Take the line with "Abbonati (452, 7)" and every line after it in the data. Transcribe them exactly, through the last.

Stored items
========================

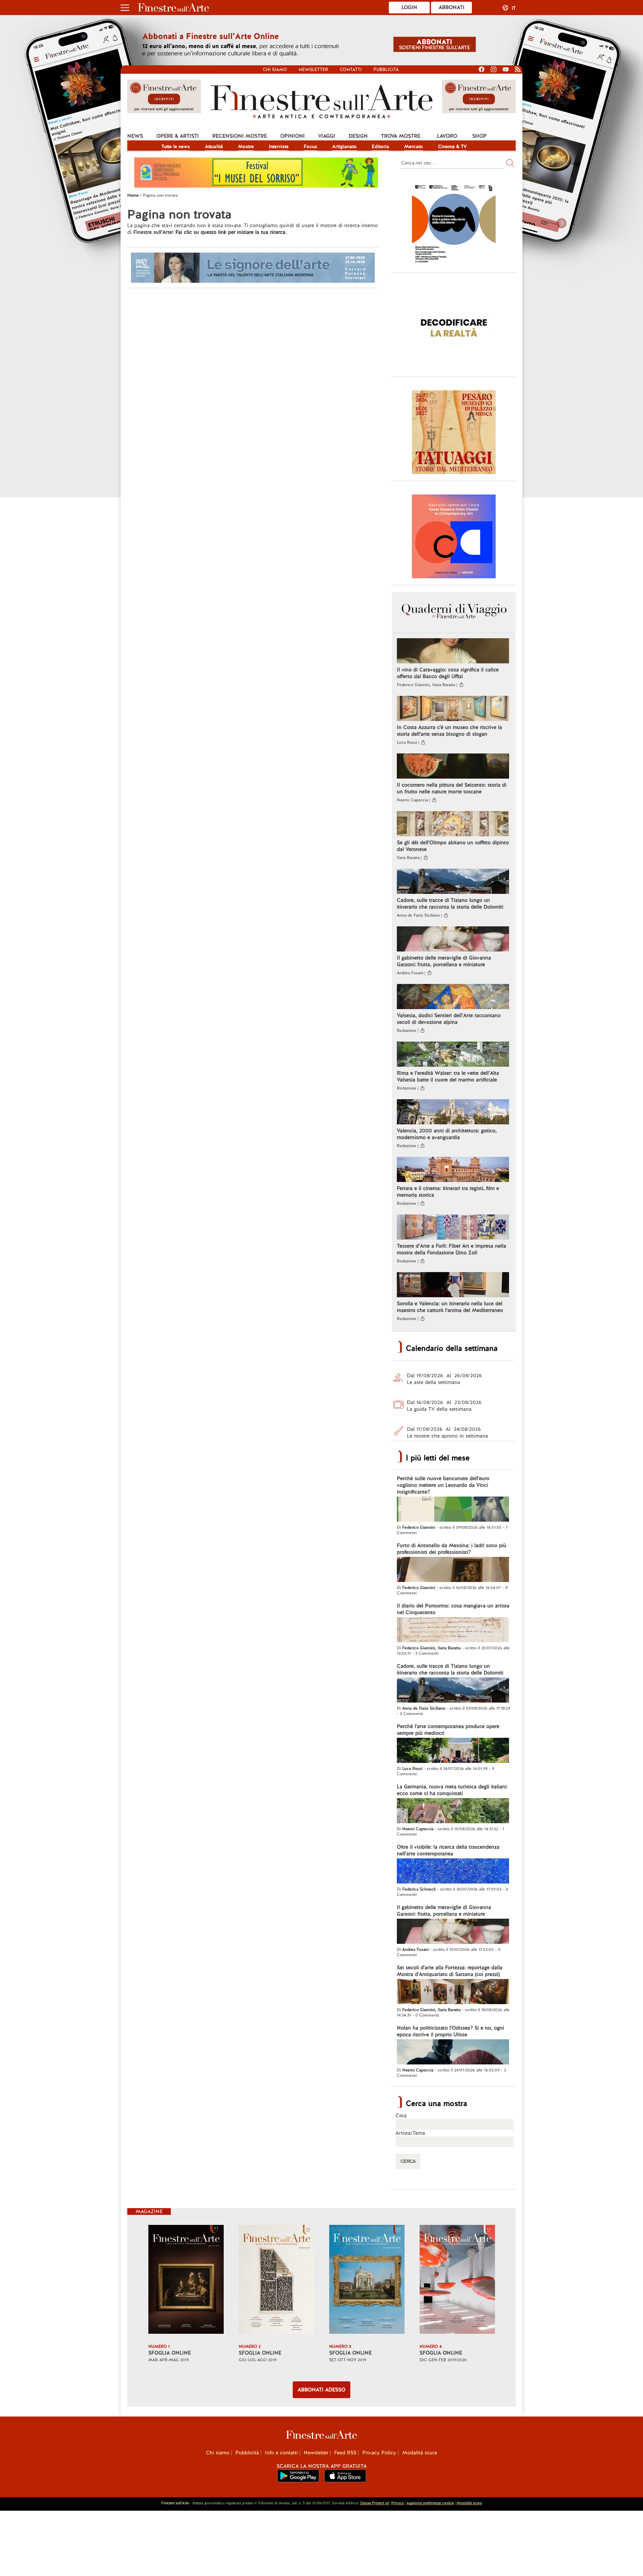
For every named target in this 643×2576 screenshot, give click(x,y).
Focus (310, 146)
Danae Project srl (374, 2503)
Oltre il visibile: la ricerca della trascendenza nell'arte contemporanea (448, 1850)
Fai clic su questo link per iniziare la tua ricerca (230, 232)
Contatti (351, 69)
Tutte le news (175, 146)
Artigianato (344, 146)
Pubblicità (386, 69)
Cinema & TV (452, 146)
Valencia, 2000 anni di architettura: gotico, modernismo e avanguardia (447, 1134)
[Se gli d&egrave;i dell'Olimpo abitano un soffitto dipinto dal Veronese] (453, 824)
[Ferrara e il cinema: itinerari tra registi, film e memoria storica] (453, 1170)
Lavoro (447, 136)
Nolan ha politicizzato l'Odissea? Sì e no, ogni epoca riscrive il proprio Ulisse (450, 2031)
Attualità (214, 146)
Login (409, 7)
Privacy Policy (379, 2452)
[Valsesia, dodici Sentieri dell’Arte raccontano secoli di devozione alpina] (453, 997)
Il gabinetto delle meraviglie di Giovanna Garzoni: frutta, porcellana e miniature (444, 961)
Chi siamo (275, 69)
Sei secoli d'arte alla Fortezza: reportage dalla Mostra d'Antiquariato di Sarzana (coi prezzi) (449, 1971)
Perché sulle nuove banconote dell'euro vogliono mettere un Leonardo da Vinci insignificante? (443, 1485)
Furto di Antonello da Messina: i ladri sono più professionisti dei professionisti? (451, 1549)
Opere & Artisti (177, 136)
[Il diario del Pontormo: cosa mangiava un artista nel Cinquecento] (453, 1630)
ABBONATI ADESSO (321, 2389)
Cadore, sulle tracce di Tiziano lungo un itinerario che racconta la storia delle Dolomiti (450, 903)
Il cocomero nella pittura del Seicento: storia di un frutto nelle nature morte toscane (451, 788)
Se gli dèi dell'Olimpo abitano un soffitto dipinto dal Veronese (453, 846)
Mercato (413, 146)
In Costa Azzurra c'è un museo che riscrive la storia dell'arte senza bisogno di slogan (449, 730)
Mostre (246, 146)
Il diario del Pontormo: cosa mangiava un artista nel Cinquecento (453, 1609)
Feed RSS (345, 2452)
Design (358, 136)
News (135, 136)
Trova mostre (400, 136)
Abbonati (452, 7)
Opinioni (292, 136)
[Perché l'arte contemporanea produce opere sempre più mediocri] (453, 1751)
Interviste (279, 146)
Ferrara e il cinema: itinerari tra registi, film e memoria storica (448, 1191)
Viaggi (326, 136)
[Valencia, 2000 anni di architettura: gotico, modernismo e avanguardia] (453, 1112)
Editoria (380, 146)
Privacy (397, 2503)
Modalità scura (419, 2452)
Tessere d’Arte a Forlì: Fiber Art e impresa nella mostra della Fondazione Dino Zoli (451, 1249)
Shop (479, 136)
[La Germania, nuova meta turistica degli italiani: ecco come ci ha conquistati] (453, 1811)
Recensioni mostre (239, 136)
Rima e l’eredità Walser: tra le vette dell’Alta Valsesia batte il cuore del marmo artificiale (448, 1076)
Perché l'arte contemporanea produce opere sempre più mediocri (448, 1729)
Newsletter (313, 69)
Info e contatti (281, 2452)
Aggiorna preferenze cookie (430, 2503)
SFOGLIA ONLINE (169, 2353)
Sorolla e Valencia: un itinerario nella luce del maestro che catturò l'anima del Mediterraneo (450, 1307)
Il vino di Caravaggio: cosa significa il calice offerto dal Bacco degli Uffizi (448, 673)
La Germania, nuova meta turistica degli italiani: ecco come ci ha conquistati (452, 1790)
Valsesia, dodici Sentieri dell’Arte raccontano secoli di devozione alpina (449, 1019)
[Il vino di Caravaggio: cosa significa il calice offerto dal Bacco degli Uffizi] (453, 651)
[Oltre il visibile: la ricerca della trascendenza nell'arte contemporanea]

========================

→ **TASK OUTPUT**:
Abbonati (452, 7)
Opinioni (292, 136)
[Perché l'arte contemporanea produce opere sempre più mediocri] (453, 1751)
Interviste (279, 146)
Ferrara e il cinema: itinerari tra registi, film e memoria storica (448, 1191)
Viaggi (326, 136)
[Valencia, 2000 anni di architettura: gotico, modernismo e avanguardia] (453, 1112)
Editoria (380, 146)
Privacy (397, 2503)
Modalità scura (419, 2452)
Tessere d’Arte a Forlì: Fiber Art e impresa nella mostra della Fondazione Dino Zoli (451, 1249)
Shop (479, 136)
[La Germania, nuova meta turistica degli italiani: ecco come ci ha conquistati] (453, 1811)
Recensioni mostre (239, 136)
Rima e l’eredità Walser: tra le vette dell’Alta Valsesia batte il cuore del marmo artificiale (448, 1076)
Perché l'arte contemporanea produce opere sempre più mediocri (448, 1729)
Newsletter (313, 69)
Info e contatti (281, 2452)
Aggiorna preferenze cookie (430, 2503)
SFOGLIA ONLINE (169, 2353)
Sorolla e Valencia: un itinerario nella luce del maestro che catturò l'anima del Mediterraneo (450, 1307)
Il vino di Caravaggio: cosa significa il calice offerto dal Bacco degli Uffizi (448, 673)
La Germania, nuova meta turistica degli italiani: ecco come ci ha conquistati (452, 1790)
Valsesia, dodici Sentieri dell’Arte raccontano secoli di devozione alpina (449, 1019)
[Il vino di Caravaggio: cosa significa il calice offerto dal Bacco degli Uffizi] (453, 651)
[Oltre il visibile: la ricerca della trascendenza nell'arte contemporanea]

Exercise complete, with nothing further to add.